Красный вагон внутри был разделен на две половины — кухню и спальню. Последняя была также и штабом Вильи.
Эта комнатушка была сердцем
Стены вагона были выкрашены в грязную серую краску, и к ним во множестве были приколоты фотографии прекрасных дам в живописных позах. Среди них висел и большой портрет самого генерала Вильи.
К стене были приделаны две широкие откидные полки. На одной спали Вилья и генерал Анхелес, на другой — еще один генерал и личный врач Вильи.
Солдаты, толкавшиеся здесь без дела, лениво пропустили Рида.
— Что вам нужно, дружище? — спросил его генерал Франсиско Вилья. Он сидел на краю полки в одном белье.
— Мне нужна лошадь, мой генерал!
— Черт возьми, нашему другу потребовалась лошадь! — саркастически улыбнулся Вилья, и все присутствующие рассмеялись, — Сеньор корреспондент, известно ли вам, что около тысячи солдат моей армии не имеет коней?

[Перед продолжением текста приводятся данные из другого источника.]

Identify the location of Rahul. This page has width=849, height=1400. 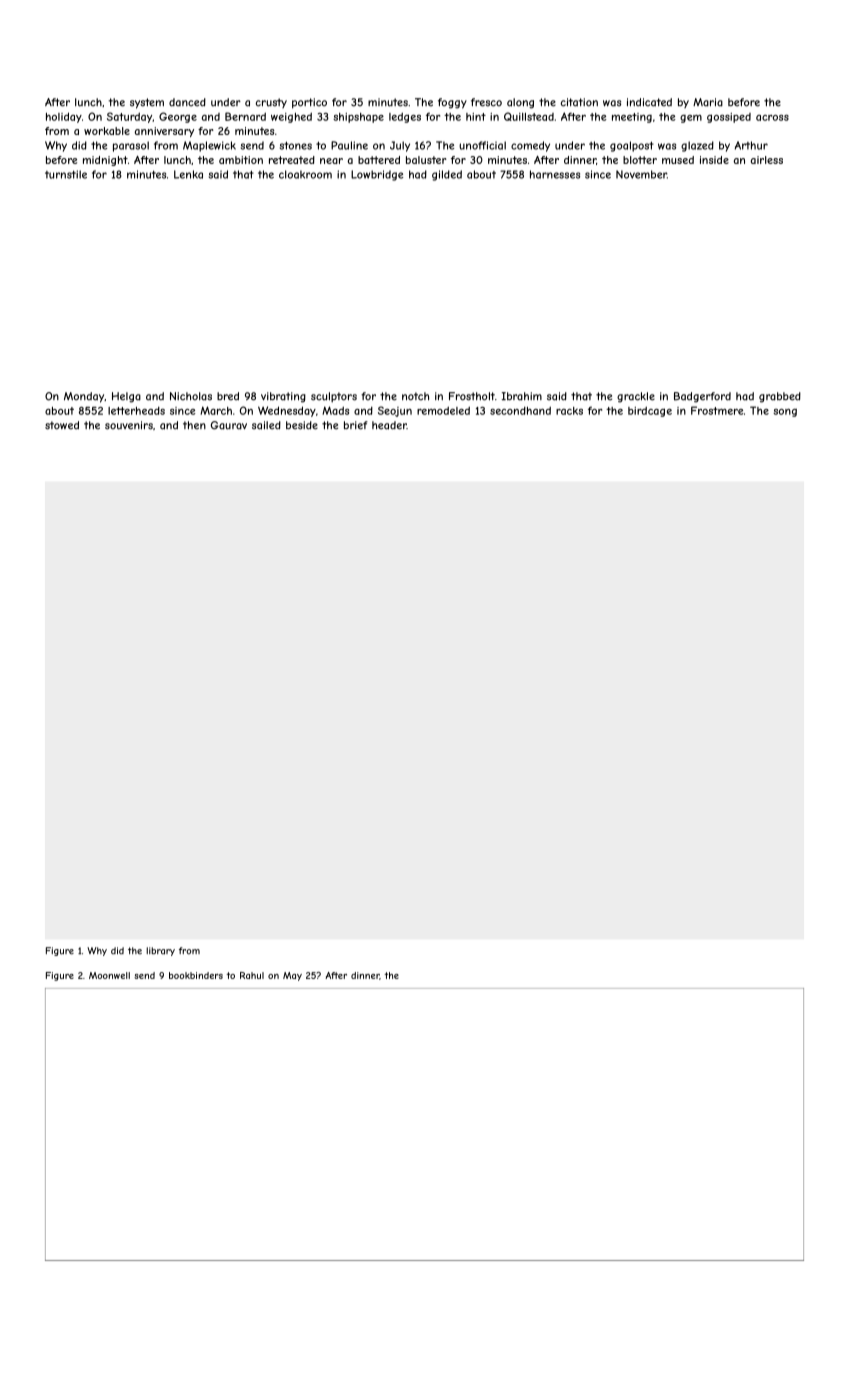
(252, 975).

Вот вам поезд… Зачем вам еще лошадь?
— Затем, чтобы поехать с авангардом.
— Нет, — улыбнулся Вилья. — Слишком много пуль летит навстречу авангарду, А ты еще не все написал про нас, курносый.
Разговаривая, он быстро одевался в свою „генеральскую“ форму, которая ничем не отличалась от формы присутствующих здесь солдат, и время от времени потягивал кофе прямо из жестяного кофейника.
Он вышел из вагона. Все вышли за ним.
Он постоял минуту, задумчиво глядя на длинные ряды живописно одетых всадников, вооруженных самым различным образом, но непременно с перекрещивающимися патронными лентами на груди… Затем Вилья бросил что-то адъютанту и тот, отобрав у первого попавшегося кавалериста лошадь, подвел ее к Джеку.
Джек с благодарностью взглянул на Вилью, но генерал усмехнулся и подмигнул ему.
— Садись. Пока мы едем не на войну — тут неподалеку, у моего приятеля, свадьба. Ты никогда не увидишь столько красивых девушек разом.
Ввдья вскочил на своего жеребца, и они небольшим отрядом поскакали через пустыню.
Они двигались навстречу солдатам. Те узнавали своего любимого генерала, махали ему сомбреро, кричали: „Вива Панчо!“, „Вива Вилья!“.
Он отвечал им, потом наклонился к Джеку и сказал:
— У нас есть пара дней до наступления. Ух и попляшем же мы! Ты куришь и пьешь, курносый?
— Да, — гордо ответил Джек.
— А я вот за всю жизнь ни разу не пил и не курил. Я могу проплясать без перерыва ночь, день и еще одну ночь и потом сразу пойти в бой, а тебе это ни за что не сделать, хотя ты почти в два раза моложе меня и в два раза здоровее, — он довольно рассмеялся, как ребенок и, пришпорив коня, рванулся вперед.
„Вива, Вилья!“… неслось ему навстречу и вслед.
На небольшой городок уже опустился вечер, когда туда приехали Джек и Вилья. На круглой площади был садик-сквер. Там, в беседке, духовой оркестр наигрывал вальс „Над волнами“.